From: Stefan Priebe <s.priebe@profihost.ag>
To: Dave Chinner <david@fromorbit.com>
Cc: Brian Foster <bfoster@redhat.com>, "xfs@oss.sgi.com" <xfs@oss.sgi.com>
Subject: Re: Is XFS suitable for 350 million files on 20TB storage?
Date: Sat, 06 Sep 2014 09:35:15 +0200 [thread overview]
Message-ID: <540AB933.4030707@profihost.ag> (raw)
In-Reply-To: <20140905230528.GO20473@dastard>
Hi Dave,
Am 06.09.2014 01:05, schrieb Dave Chinner:
> On Fri, Sep 05, 2014 at 02:40:32PM +0200, Stefan Priebe - Profihost AG wrote:
>>
>> Am 05.09.2014 um 14:30 schrieb Brian Foster:
>>> On Fri, Sep 05, 2014 at 11:47:29AM +0200, Stefan Priebe - Profihost AG wrote:
>>>> Hi,
>>>>
>>>> i have a backup system running 20TB of storage having 350 million files.

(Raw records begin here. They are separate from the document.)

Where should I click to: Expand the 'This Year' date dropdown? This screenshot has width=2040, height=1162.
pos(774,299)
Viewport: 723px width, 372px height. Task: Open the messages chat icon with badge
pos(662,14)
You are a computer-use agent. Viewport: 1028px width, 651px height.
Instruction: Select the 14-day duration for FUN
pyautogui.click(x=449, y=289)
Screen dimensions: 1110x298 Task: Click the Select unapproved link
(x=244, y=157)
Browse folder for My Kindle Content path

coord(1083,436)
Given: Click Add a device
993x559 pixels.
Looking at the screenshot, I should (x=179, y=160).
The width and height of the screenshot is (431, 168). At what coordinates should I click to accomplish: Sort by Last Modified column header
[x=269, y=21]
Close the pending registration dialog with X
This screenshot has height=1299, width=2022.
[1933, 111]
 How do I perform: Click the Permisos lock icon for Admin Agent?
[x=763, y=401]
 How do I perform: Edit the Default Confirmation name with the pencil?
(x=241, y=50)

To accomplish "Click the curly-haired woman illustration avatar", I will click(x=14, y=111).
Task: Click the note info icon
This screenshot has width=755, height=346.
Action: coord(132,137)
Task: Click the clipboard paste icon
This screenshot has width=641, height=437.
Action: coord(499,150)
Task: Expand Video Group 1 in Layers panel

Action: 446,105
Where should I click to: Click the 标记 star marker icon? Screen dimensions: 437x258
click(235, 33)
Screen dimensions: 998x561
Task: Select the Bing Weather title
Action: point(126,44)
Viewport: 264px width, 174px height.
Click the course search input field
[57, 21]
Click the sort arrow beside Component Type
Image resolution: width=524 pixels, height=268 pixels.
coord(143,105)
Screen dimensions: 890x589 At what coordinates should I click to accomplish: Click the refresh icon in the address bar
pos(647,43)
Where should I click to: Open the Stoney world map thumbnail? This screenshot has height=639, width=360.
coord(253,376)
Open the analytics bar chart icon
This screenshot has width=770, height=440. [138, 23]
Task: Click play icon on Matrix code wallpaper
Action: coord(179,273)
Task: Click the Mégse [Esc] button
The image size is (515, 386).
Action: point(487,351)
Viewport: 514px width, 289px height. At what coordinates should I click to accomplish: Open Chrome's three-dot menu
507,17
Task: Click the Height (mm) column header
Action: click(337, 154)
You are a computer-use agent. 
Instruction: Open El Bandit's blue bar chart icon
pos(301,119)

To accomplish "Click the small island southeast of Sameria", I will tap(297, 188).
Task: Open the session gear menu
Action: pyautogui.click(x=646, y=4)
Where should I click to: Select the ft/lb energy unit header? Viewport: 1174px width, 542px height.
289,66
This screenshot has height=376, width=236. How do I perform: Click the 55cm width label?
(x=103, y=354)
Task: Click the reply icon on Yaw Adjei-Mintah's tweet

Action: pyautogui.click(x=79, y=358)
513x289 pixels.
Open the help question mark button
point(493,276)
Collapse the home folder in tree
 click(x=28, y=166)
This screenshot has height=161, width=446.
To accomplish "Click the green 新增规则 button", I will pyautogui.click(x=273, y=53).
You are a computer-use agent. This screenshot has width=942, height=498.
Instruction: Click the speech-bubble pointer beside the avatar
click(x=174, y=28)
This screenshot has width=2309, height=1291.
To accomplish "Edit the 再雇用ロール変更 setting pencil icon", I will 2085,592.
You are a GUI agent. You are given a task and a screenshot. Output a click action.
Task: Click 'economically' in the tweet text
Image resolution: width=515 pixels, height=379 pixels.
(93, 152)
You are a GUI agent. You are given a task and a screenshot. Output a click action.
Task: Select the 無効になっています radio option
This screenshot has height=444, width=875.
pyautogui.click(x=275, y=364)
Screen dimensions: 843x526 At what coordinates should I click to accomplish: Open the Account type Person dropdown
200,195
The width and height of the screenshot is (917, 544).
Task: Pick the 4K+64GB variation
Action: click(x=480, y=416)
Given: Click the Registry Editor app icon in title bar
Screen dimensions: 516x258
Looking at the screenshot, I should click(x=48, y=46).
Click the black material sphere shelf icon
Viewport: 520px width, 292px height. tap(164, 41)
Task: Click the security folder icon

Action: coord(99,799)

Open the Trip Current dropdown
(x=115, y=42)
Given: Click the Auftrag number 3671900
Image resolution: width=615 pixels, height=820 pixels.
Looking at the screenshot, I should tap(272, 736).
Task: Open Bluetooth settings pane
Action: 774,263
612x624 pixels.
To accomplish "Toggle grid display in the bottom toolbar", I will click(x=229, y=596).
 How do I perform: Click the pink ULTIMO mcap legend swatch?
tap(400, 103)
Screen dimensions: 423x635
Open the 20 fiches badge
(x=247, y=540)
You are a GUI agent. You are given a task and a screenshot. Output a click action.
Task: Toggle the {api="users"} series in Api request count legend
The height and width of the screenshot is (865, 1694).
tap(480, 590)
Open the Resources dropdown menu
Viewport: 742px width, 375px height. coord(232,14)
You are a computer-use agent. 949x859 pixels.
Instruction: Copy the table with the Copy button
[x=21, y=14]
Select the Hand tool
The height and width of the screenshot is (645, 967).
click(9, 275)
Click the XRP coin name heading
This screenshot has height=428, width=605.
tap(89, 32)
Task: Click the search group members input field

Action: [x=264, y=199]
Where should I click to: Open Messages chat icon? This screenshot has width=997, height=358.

>>>> This was working fine for month.
>>>>
>>>> But now the free space is so heavily fragmented that i only see the
>>>> kworker with 4x 100% CPU and write speed beeing very slow. 15TB of the
>>>> 20TB are in use.
>
> What does perf tell you about the CPU being burnt? (i.e run perf top
> for 10-20s while that CPU burn is happening and paste the top 10 CPU
> consuming functions).
here we go:
15,79% [kernel] [k] xfs_inobt_get_rec
14,57% [kernel] [k] xfs_btree_get_rec
10,37% [kernel] [k] xfs_btree_increment
7,20% [kernel] [k] xfs_btree_get_block
6,13% [kernel] [k] xfs_btree_rec_offset
4,90% [kernel] [k] xfs_dialloc_ag
3,53% [kernel] [k] xfs_btree_readahead
2,87% [kernel] [k] xfs_btree_rec_addr
2,80% [kernel] [k] _xfs_buf_find
1,94% [kernel] [k] intel_idle
1,49% [kernel] [k] _raw_spin_lock
1,13% [kernel] [k] copy_pte_range
1,10% [kernel] [k] unmap_single_vma
>>>>
>>>> Overall files are 350 Million - all in different directories. Max 5000
>>>> per dir.
>>>>
>>>> Kernel is 3.10.53 and mount options are:
>>>> noatime,nodiratime,attr2,inode64,logbufs=8,logbsize=256k,noquota
>>>>
>>>> # xfs_db -r -c freesp /dev/sda1
>>>> from to extents blocks pct
>>>> 1 1 29484138 29484138 2,16
>>>> 2 3 16930134 39834672 2,92
>>>> 4 7 16169985 87877159 6,45
>>>> 8 15 78202543 999838327 73,41
>
> With an inode size of 256 bytes, this is going to be your real
> problem soon - most of the free space is smaller than an inode
> chunk so soon you won't be able to allocate new inodes, even though
> there is free space on disk.
>
> Unfortunately, there's not much we can do about this right now - we
> need development in both user and kernel space to mitigate this
> issue: spare inode chunk allocation in kernel space, and free space
> defragmentation in userspace. Both are on the near term development
> list....
>
> Also, the fact that there are almost 80 million 8-15 block extents
> indicates that the CPU burn is likely coming from the by-size free
> space search. We look up the first extent of the correct size, and
> then do a linear search for a nearest extent of that size to the
> target. Hence we could be searching millions of extents to find the
> "nearest"....
>
>>>> 16 31 3562456 83746085 6,15
>>>> 32 63 2370812 102124143 7,50
>>>> 64 127 280885 18929867 1,39
>>>> 256 511 2 827 0,00
>>>> 512 1023 65 35092 0,00
>>>> 2048 4095 2 6561 0,00
>>>> 16384 32767 1 23951 0,00
>>>>
>>>> Is there anything i can optimize? Or is it just a bad idea to do this
>>>> with XFS?
>
> No, it's not a bad idea. In fact, if you have this sort of use case,
> XFS is really your only choice. In terms of optimisation, the only
> thing that will really help performance is the new finobt structure.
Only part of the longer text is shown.